TensorRT-LLM How to pass hidden_states to llm directly, when using inflight batching?

Is there any method to pass hidden_states to llm directly, when using inflight batching?

For example:

In multimodal case, the image feature embedding is done by vision_tower and projector.

Generally, we can pass these hidden_states with "prompt_table" param.

But it seems the "GenerationRequest" does not have a "prompt_table" attribute...

How to passing these image feature hidden_states to the llm?

Apr 23 '24 01:04 JoursBleu

We do not have support in the runtime for that at the moment. Is this something that could be handled inside the engine, @QiJune ?

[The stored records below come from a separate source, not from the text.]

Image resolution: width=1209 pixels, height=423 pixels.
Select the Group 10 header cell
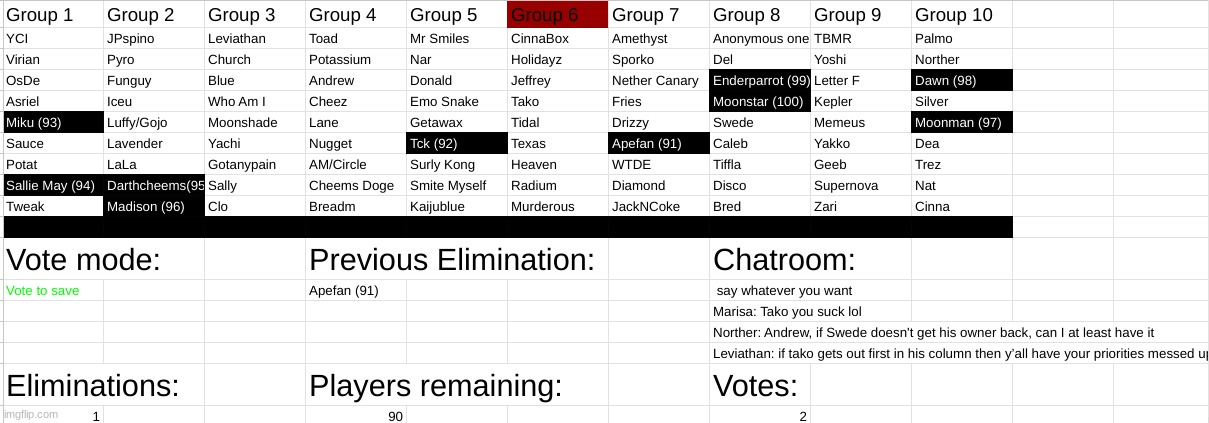962,15
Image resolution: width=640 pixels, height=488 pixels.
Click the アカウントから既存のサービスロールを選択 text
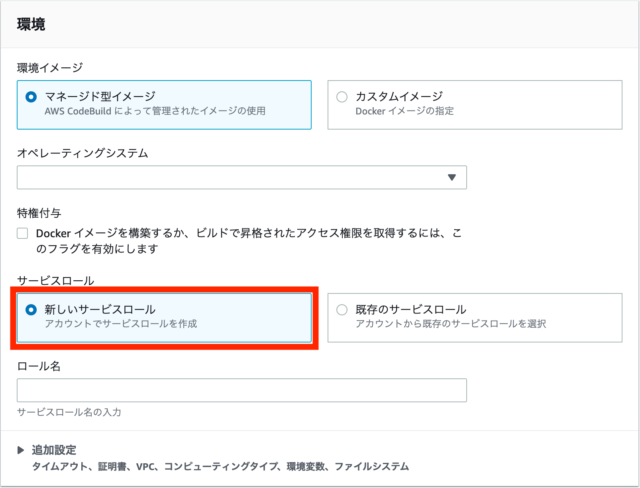pos(451,324)
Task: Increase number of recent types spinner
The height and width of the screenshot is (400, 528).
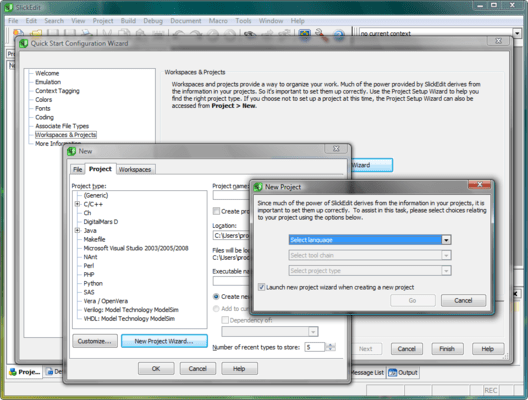Action: tap(331, 345)
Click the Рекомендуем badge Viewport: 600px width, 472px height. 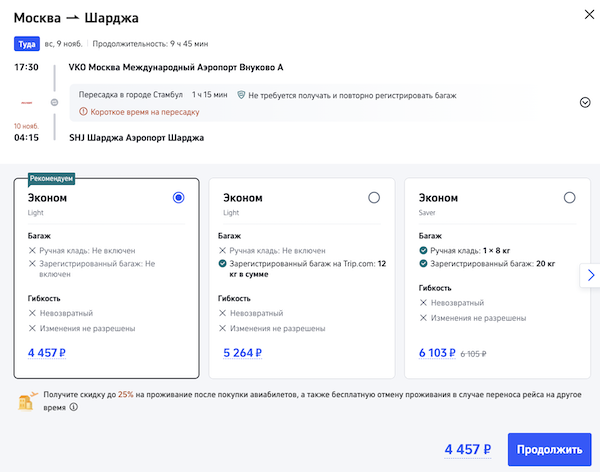pos(52,179)
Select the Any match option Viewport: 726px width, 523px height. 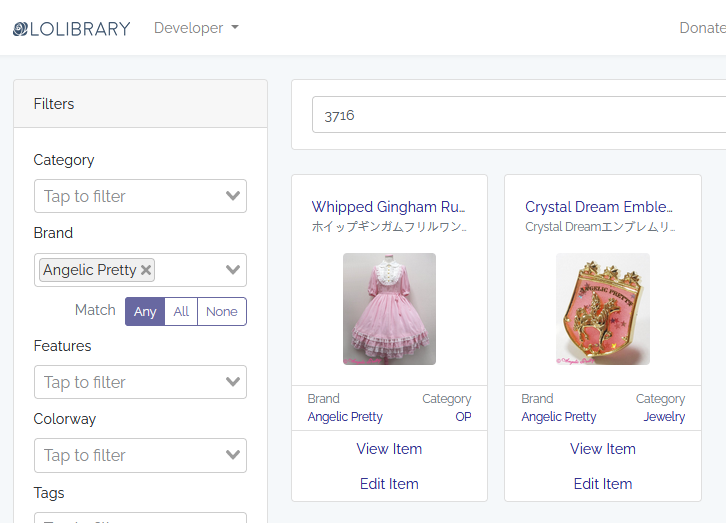pos(145,311)
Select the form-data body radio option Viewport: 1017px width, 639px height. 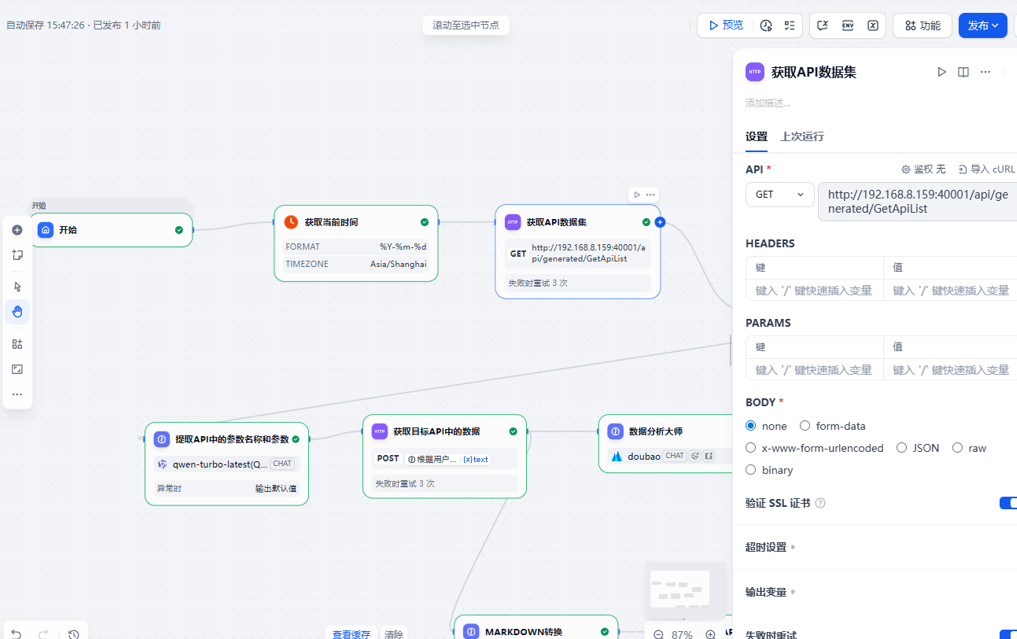point(805,426)
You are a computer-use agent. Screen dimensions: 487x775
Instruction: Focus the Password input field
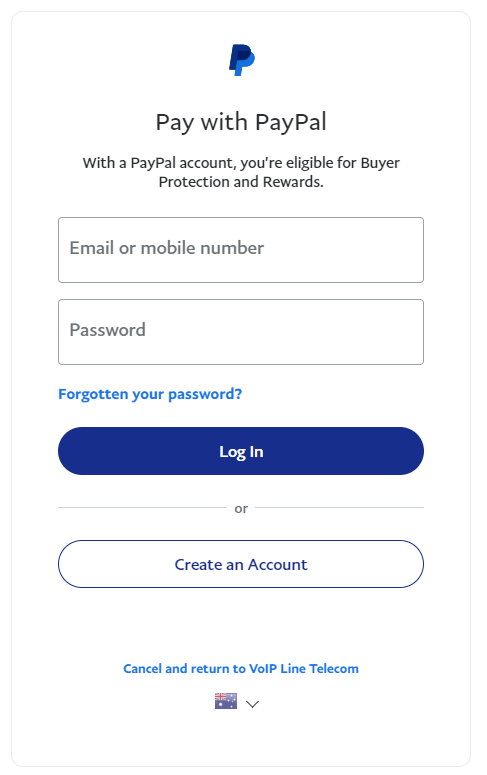(x=241, y=332)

Apr 24 '24 07:04 MartinMarciniszyn

We do not have support in the runtime for that at the moment. Is this something that could be handled inside the engine, @QiJune ?

@MartinMarciniszyn Is it support pass hidden_states when using python model_runner.py

May 15 '24 16:05 baby-care

It seems that prompt_table_path exsits in InferenceRequest , maybe you can have a look, i'll take a try recently.

https://github.com/NVIDIA/TensorRT-LLM/blob/main/cpp/tensorrt_llm/pybind/batch_manager/inferenceRequest.cpp#L141

May 31 '24 06:05 littletomatodonkey